Creating Spark User Defined Functions

Apache Spark allows UDFs (User Defined Functions) to be created if you want want to use a feature that is not available for Spark by default. WSO2 DAS has an abstraction layer for generic Spark UDF (User Defined Functions) which makes it convenient to introduce UDFs to the server.

The following query is an example of a custom UDF.

SELECT id, concat(firstName, lastName) as fullName, department FROM employees;

The steps to create a custom UDF are as follows.

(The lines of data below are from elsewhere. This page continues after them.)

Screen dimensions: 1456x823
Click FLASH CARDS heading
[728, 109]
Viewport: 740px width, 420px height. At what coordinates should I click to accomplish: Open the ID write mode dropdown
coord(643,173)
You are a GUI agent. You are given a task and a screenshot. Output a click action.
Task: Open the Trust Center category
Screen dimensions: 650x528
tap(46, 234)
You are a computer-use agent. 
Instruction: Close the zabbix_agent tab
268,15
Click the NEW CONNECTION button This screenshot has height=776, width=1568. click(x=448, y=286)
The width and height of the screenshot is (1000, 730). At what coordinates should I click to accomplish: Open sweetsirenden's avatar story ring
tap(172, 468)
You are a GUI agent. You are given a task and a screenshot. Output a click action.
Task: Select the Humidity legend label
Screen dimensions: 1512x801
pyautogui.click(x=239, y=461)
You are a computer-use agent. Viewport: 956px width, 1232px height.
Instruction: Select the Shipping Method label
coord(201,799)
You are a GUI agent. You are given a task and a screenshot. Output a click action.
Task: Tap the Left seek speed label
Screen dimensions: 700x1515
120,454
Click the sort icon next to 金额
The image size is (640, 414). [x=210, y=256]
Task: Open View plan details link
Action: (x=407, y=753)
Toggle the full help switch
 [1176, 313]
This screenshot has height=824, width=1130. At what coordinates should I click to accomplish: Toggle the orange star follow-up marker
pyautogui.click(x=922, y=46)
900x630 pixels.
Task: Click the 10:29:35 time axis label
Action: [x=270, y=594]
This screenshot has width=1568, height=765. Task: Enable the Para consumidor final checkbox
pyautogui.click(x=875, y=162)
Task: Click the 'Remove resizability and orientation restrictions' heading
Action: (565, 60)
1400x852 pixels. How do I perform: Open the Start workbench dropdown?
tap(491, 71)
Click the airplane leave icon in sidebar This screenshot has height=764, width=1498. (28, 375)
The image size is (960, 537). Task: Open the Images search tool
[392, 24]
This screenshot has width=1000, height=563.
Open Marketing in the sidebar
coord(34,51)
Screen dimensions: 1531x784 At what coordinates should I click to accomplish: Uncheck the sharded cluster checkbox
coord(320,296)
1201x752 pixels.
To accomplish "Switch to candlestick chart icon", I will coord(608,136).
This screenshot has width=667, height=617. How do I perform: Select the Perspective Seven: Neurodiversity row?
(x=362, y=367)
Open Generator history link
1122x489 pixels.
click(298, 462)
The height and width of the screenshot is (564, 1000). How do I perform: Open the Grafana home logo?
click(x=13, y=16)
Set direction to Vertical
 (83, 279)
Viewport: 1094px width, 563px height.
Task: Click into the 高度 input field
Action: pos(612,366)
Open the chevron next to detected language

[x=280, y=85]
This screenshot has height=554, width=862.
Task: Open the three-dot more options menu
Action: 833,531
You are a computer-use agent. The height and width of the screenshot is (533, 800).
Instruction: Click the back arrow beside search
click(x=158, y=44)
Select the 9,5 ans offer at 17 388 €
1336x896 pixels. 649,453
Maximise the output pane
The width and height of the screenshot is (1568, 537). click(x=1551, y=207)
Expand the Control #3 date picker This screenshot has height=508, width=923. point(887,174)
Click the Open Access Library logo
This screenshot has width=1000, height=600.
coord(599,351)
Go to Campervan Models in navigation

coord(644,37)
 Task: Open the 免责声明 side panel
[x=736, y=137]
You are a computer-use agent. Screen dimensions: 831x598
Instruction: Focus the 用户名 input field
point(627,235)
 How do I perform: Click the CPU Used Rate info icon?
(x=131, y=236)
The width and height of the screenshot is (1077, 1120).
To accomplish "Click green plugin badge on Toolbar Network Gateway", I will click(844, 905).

Step 1: Create the POJO class

The following example shows the UDF POJO for the StringConcatonator custom UDF class. The name of the Spark UDF should be the name of the method defined (concat in this example). This will be used when calling the UDF with Spark. e.g., concat(“cusom”,”UDF”) returns the String “Custom UDF”.

/**
* This is an UDF class supporting string concatenation for spark SQL
*/
public class StringConcatonator {

   /**
    This UDF returns the concatenation of two strings
    */
   public String concat(String firstString, String secondString) {
       return firstString + secondString;
   }
}

Apache Spark does not support primitive data type returns. Therefore, all the methods in a POJO class should return the wrapper class of the corresponding primitive data type.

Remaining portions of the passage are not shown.